- TO DO: Among the entries that follow, find every line with the word "Well" and copy it.
---------- THE INPUT
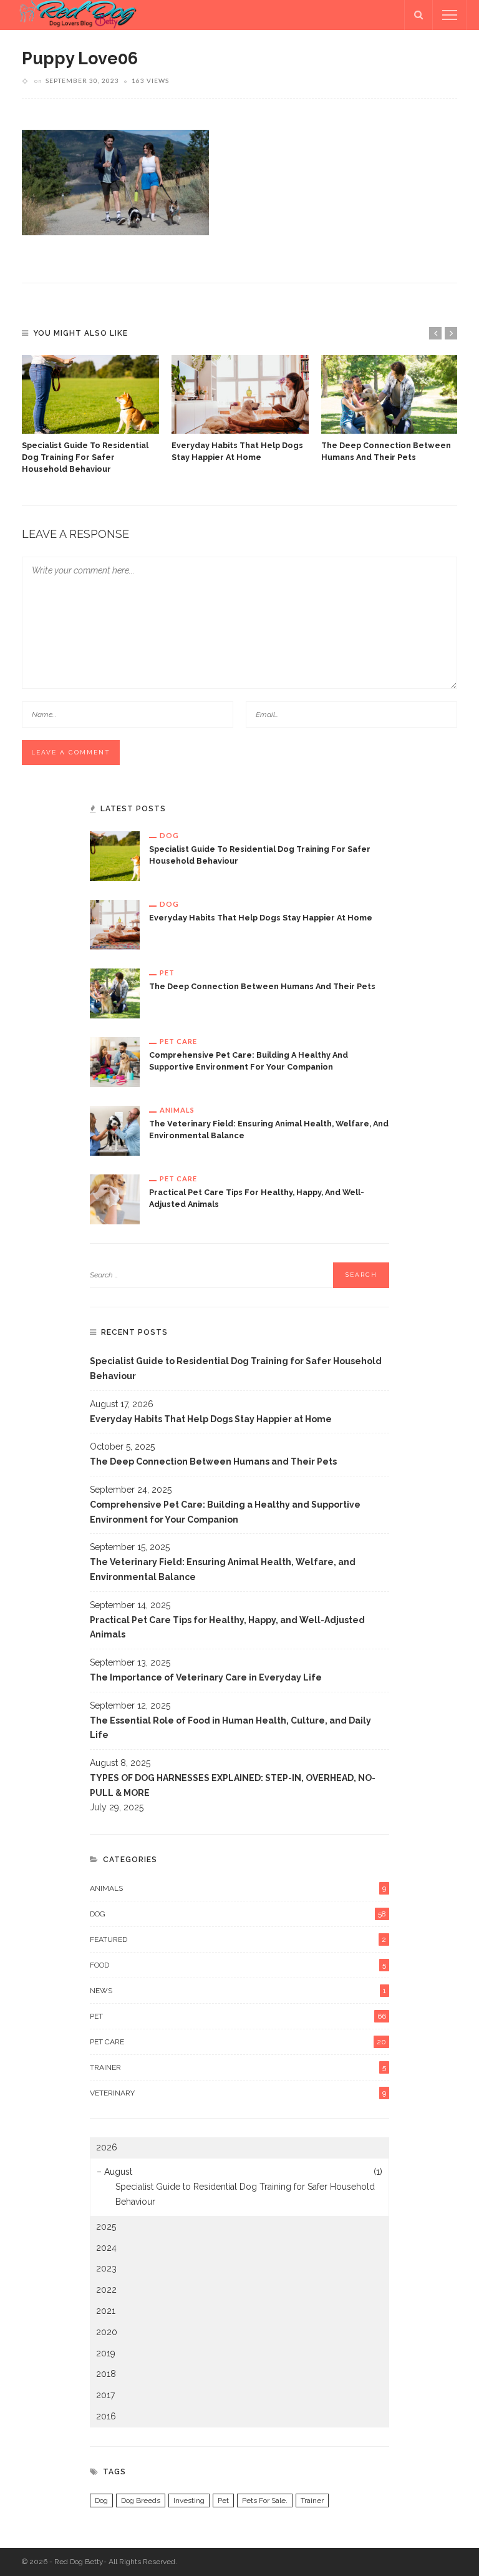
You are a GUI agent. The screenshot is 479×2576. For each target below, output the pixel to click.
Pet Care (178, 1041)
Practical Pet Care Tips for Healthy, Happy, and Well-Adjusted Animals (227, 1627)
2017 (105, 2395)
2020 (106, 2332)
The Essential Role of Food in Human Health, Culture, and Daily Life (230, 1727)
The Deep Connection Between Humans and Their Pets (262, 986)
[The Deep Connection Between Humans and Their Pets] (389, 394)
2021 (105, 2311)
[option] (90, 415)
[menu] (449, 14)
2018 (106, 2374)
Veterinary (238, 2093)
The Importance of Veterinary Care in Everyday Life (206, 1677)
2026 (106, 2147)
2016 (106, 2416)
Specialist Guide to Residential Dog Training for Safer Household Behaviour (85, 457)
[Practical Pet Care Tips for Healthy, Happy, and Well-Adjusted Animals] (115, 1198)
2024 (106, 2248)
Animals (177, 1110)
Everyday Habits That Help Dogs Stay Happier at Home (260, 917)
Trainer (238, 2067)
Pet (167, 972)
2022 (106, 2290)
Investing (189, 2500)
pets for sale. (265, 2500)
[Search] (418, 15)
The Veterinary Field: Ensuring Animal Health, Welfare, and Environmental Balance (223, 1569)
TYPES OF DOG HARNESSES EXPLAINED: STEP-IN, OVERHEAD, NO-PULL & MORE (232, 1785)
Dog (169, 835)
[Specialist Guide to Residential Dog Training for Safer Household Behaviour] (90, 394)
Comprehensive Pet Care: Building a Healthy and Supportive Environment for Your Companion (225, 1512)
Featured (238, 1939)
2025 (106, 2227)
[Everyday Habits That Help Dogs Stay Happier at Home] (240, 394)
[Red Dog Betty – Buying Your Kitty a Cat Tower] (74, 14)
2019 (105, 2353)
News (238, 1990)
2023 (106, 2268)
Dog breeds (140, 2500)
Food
--------------------
- COMPLETED EXERCISE:
Practical Pet Care Tips for Healthy, Happy, and Well-Adjusted Animals (227, 1627)
[Practical Pet Care Tips for Healthy, Happy, and Well-Adjusted Animals] (115, 1198)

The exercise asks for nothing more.